Quadrant Online - The War Against Human Nature III: Race and the Nation in the Media

Quadrant Online - The War Against Human Nature III: Race and the Nation in the Media

For the intellectual Left that came to power in the 1960s and 1970s, no front of the culture wars is more important than the national question—what constitutes a nation, the benefits and costs of nationhood, the connections between national identity and interests, ethnic and racial differences, and the proper relations between nation, state, immigration, domestic ethnic groups and other countries. Four of the five taboos in the social sciences are related directly or indirectly to these issues: race differences; blaming the victim; stereotype accuracy; and nativism.[1]

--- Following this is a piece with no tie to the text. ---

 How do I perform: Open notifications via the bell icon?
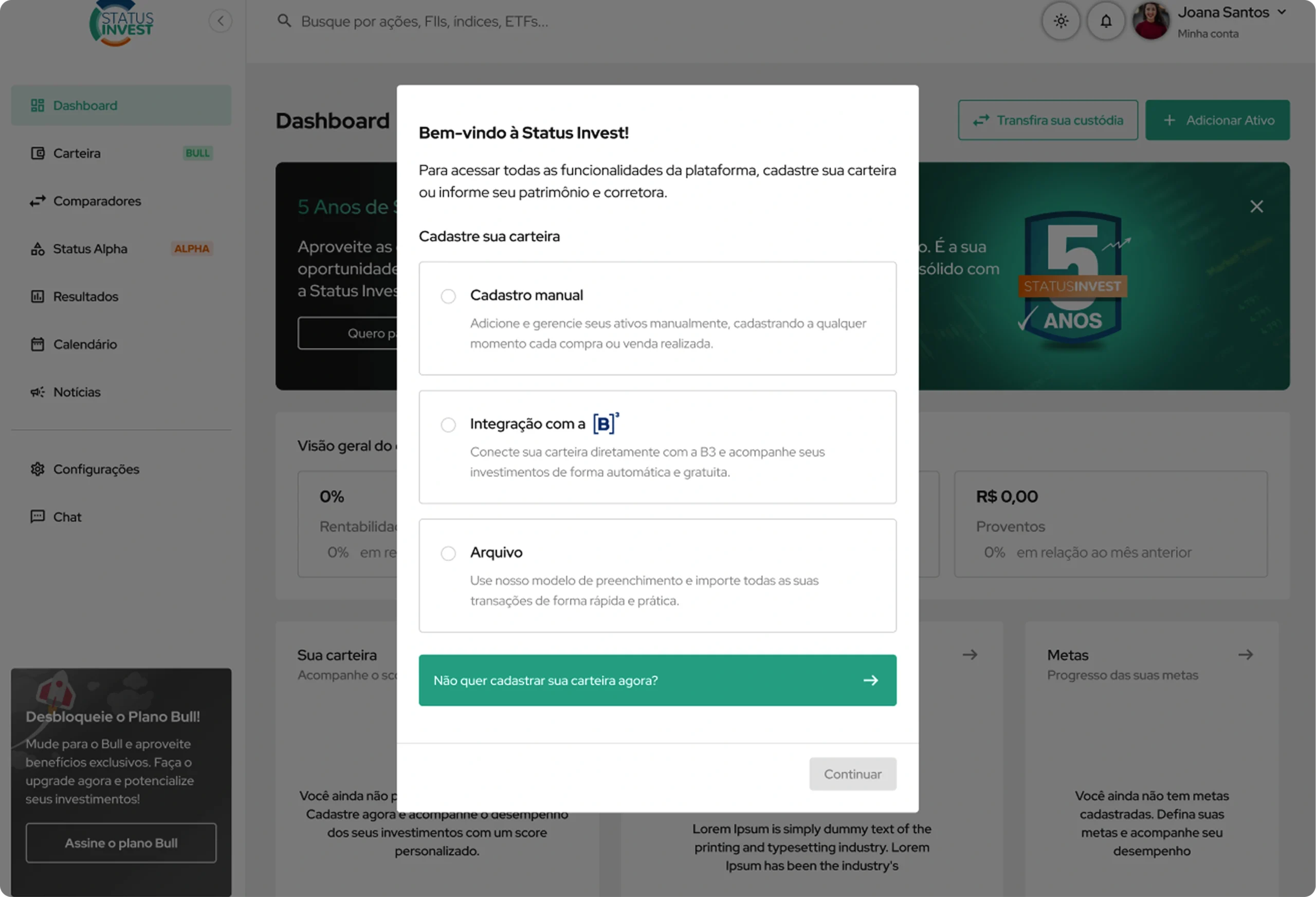1105,21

Leftist values are not automatically anti-national. In the nineteenth century and the first half of the twentieth, Western elites often combined affection for their peoples with liberalism, including support for expanded civil rights. The Christian drive to end slavery in the late eighteenth century was not associated with unpatriotic sentiment. Labour movements have often supported protectionism and restrictive immigration in alliance with conservatives. However, as Eric Kaufmann has documented, the internationalist strand in socialist thought rose to prominence during the course of the twentieth century.[2] From before the Bolshevik coup of 1917, cosmopolitans have fought against beliefs that would bolster Western identity and confidence.

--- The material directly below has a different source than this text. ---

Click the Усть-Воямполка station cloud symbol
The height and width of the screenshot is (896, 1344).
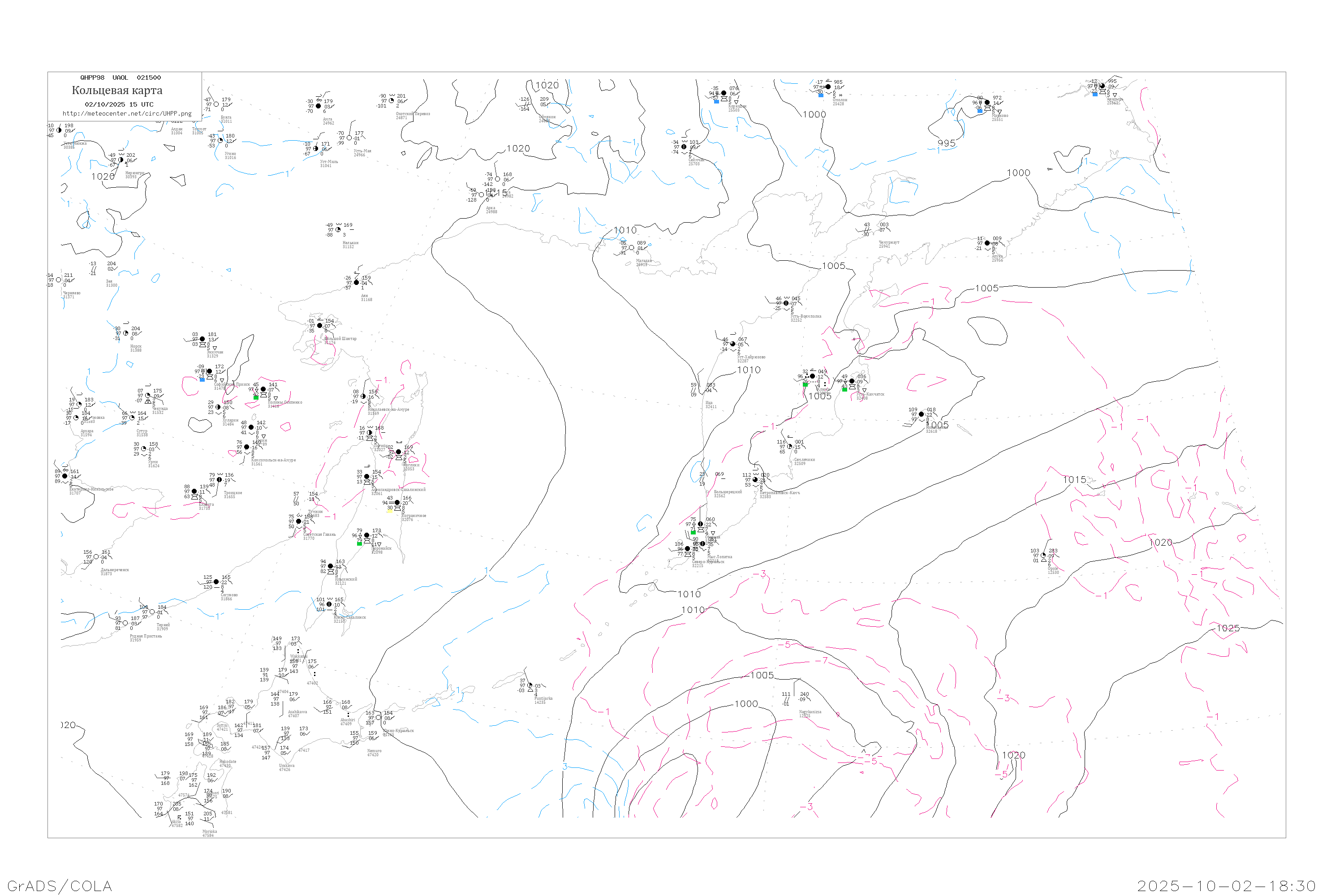point(786,303)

One such activist was Columbia University anthropology professor Franz Boas, who helped supplant the nascent biosocial sciences in the United States with the cosmopolitan New Social Sciences. Boas’s opposition to biosocial science is valorised as “scientific anti-racism”, which he pioneered in a famous publication of 1912[3]. The research purported to demonstrate that races rapidly converge on a common type when living in the same country. His goal was to assuage Anglo-American concerns that mass immigration would alter national identity. Boas was so strongly motivated in this direction that he opposed all biological theories of human nature. To that end he abandoned liberal and academic standards. Despite evincing the values of the 1848 liberal revolutionaries, he remained a stalwart of the Soviet Union through the Ukrainian genocide of 1931–32. On the scientific side, he doggedly supported official Soviet Lamarckianism, the theory that characteristics acquired by individuals during their lifetimes are passed on genetically to children. Boas remained a Lamarckian long after the theory was discredited in scientific circles. He approved Margaret Mead’s deeply flawed doctoral thesis on Samoan teenage sexuality that attributed white puberty blues to pathologies of Western civilisation. His 1912 research, a keystone document in the effort to radicalise American social science, was recently shown to be fallacious, not in the data collected by junior colleagues but in the statistical analysis conducted by Boas, a master statistician.[4] Subsequent attacks on biosocial conceptions of ethnicity and nationhood have frequently been tempted to trade truth for ideology.